Is there a possibility to get DatabaseName instead of *** or D a t a b a s e N a m e?

3
No. That's done on purpose to hide secrets from logs. Database name really shouldn't be a secret anywayNick.McDermaid
@Nick.McDermaid this database name was only an example. I get it that's done on purpose but still logs with this *** looks awful and i'm just curious if there is some kind of workaroundsi0two

3 Answers

1
votes

According to the docs, Microsoft mask the secret variables from the logs, so you can't print it normally.

You can install the Read Secrets from Key Vault extension that read the secrets from Key Vault and store them in a regular variables (and not in secret variables like the Microsoft built-in task).

1
votes

I am afraid that you cannot get what you want.

For security reason, you cannot show secrets directly in logs. It is designed as that.
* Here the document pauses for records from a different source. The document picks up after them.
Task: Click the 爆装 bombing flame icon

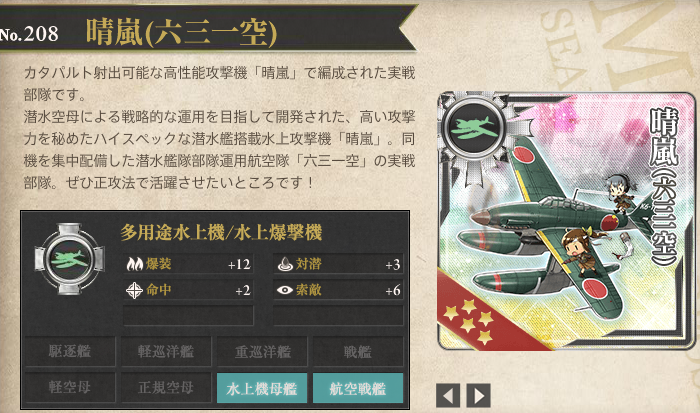Action: click(134, 264)
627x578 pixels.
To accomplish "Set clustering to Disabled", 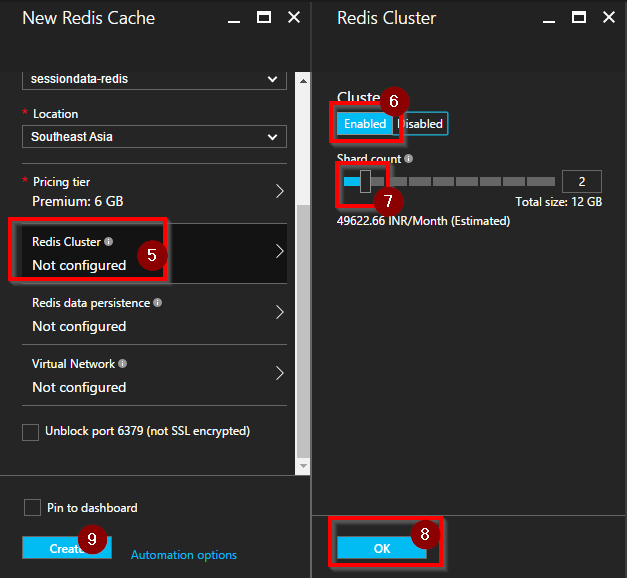I will tap(422, 124).
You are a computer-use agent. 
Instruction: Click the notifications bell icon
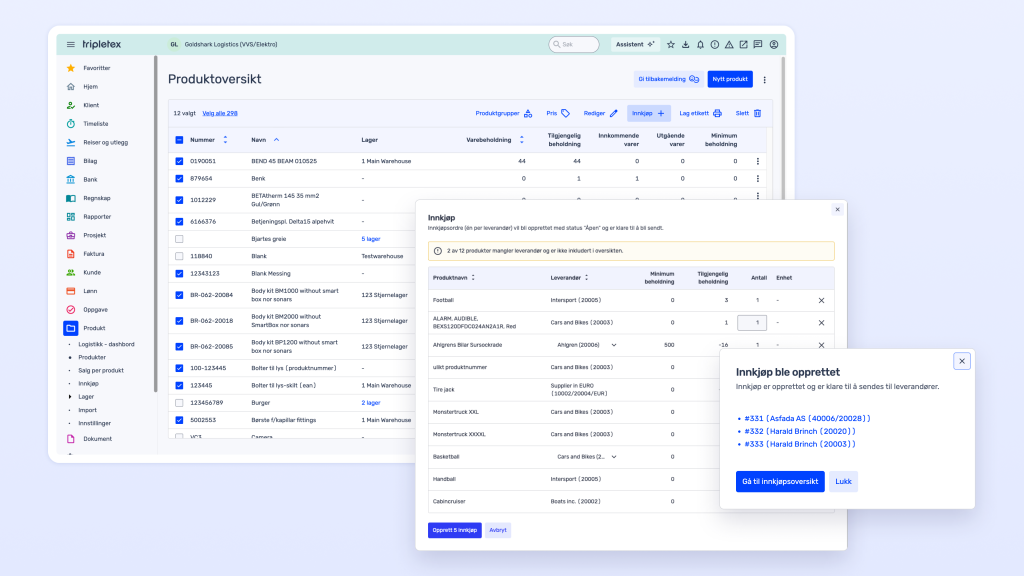click(x=700, y=44)
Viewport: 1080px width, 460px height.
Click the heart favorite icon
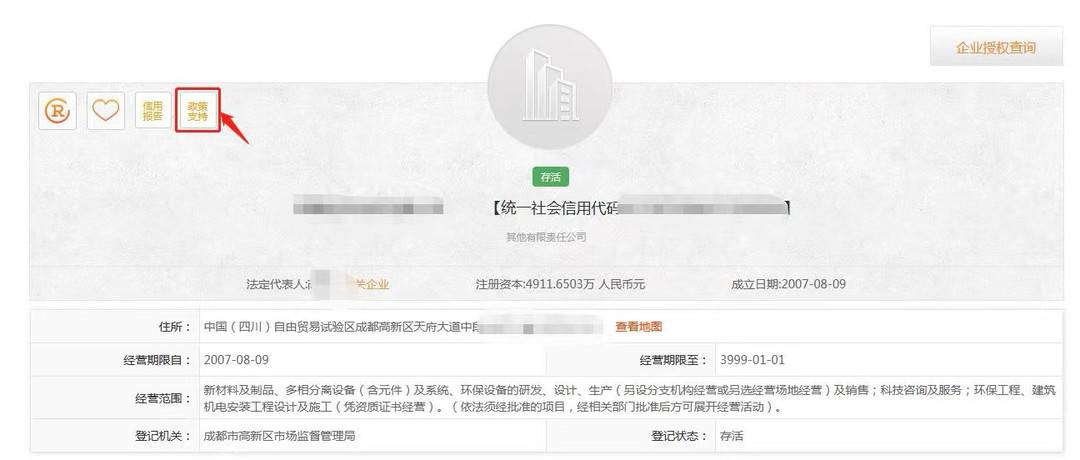coord(106,111)
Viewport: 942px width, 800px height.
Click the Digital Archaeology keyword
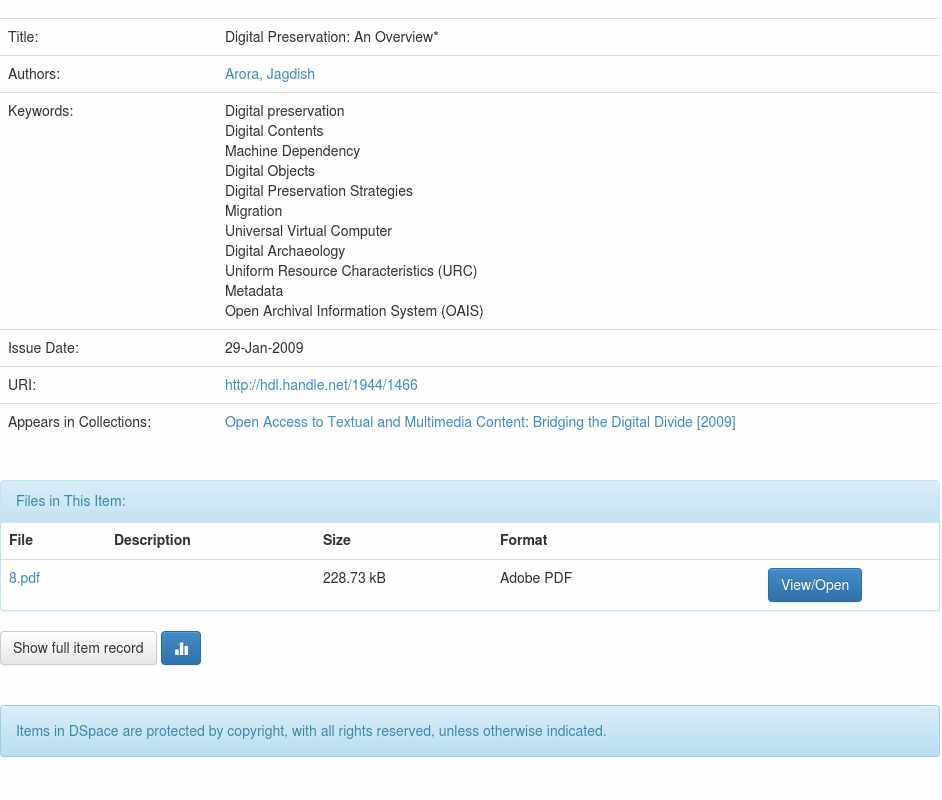click(285, 251)
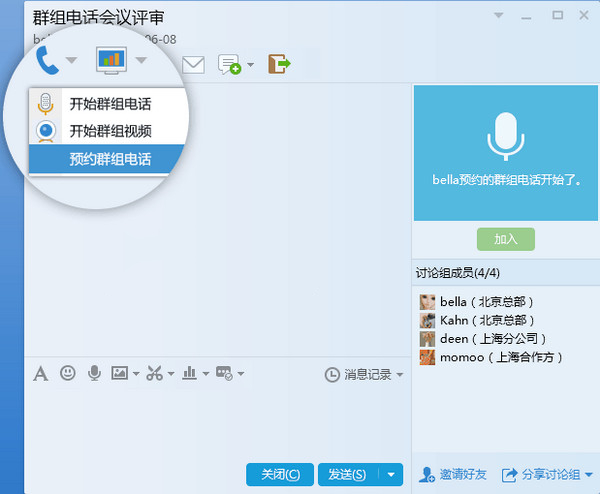
Task: Choose 预约群组电话 menu entry
Action: pos(110,158)
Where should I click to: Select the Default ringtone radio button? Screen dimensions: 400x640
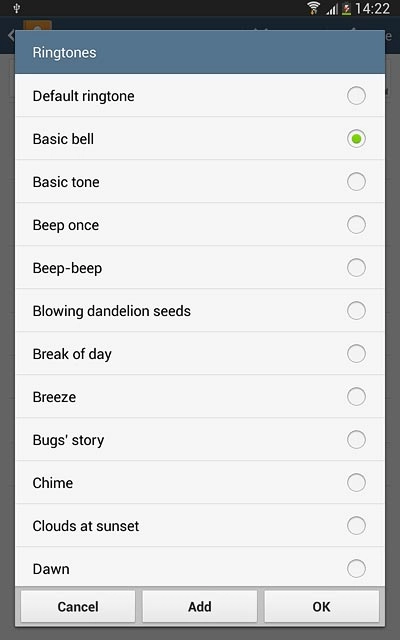[356, 96]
But it doesn't not affect your use of it. For example, I just downloaded secrets from Azure Keyvault, and I can check them in next PowerShell task:

enter image description here

Result

enter image description here

0
votes

According to the documentation, one can split the secrets and output substrings:

We make an effort to mask secrets from appearing in Azure Pipelines output, but you still need to take precautions. Never echo secrets as output. Some operating systems log command line arguments. Never pass secrets on the command line. Instead, we suggest that you map your secrets into environment variables.

We never mask substrings of secrets. If, for example, "abc123" is set as a secret, "abc" isn't masked from the logs. This is to avoid masking secrets at too granular of a level, making the logs unreadable. For this reason, secrets should not contain structured data. If, for example, "{ "foo": "bar" }" is set as a secret, "bar" isn't masked from the logs.

Here is an example in bash, which can potentially be transferred to Powershell:

- task: Bash@3
  inputs:
    targetType: inline
    script: |
      # let's say the secret is Passw0rd

      # Direct output is masked:
      echo $MYSECRET
      # OUTPUTS "***"
    
      # Concatenated output is masked:
      echo "ABC$MYSECRET DDD"
      # outputs "ABC*** DDD"

      
      # Experimenting with substrings:
      firstPart=${MYSECRET::-2}
      secondPart=${MYSECRET: -2}

      # Substrings are displayed:
      echo $firstPart
      # outputs "Passw0"

      echo $secondPart
      # outputs "rd"

      # Substrings concatenated with other strings are displayed:
      echo "$firstPart-$secondPart"
      # outputs "Passw0-rd"

      # Directly concatenated substrings are masked:
      echo "$firstPart$secondPart"
      # outputs "***"

      # Secrets can be written to a file:
      echo "$MYSECRET" > test.txt

      # Secrets are even masked when being displayed as part of a file:
      cat test.txt
      # outputs "***"
    env:
      MYSECRET: $(my_secret) # This is defined in a variable group

- task: PublishPipelineArtifact@1
  inputs:
    targetPath: 'test.txt' # This pipeline artifact contains the secret unmasked
    artifact: 'TestArtifact'
    publishLocation: 'pipeline'
  displayName: 'Publish PipelineRunData artifact'

We therefore have two options to get the secret:

  1. Output the secret partially and concatenate manually
  2. Download pipeline artifact

Probably not ideal from a security perspective, but it is extremely important to understand the limitations of the system: Whoever has access to modifying a pipeline can potentially get access to the secrets used by the pipeline.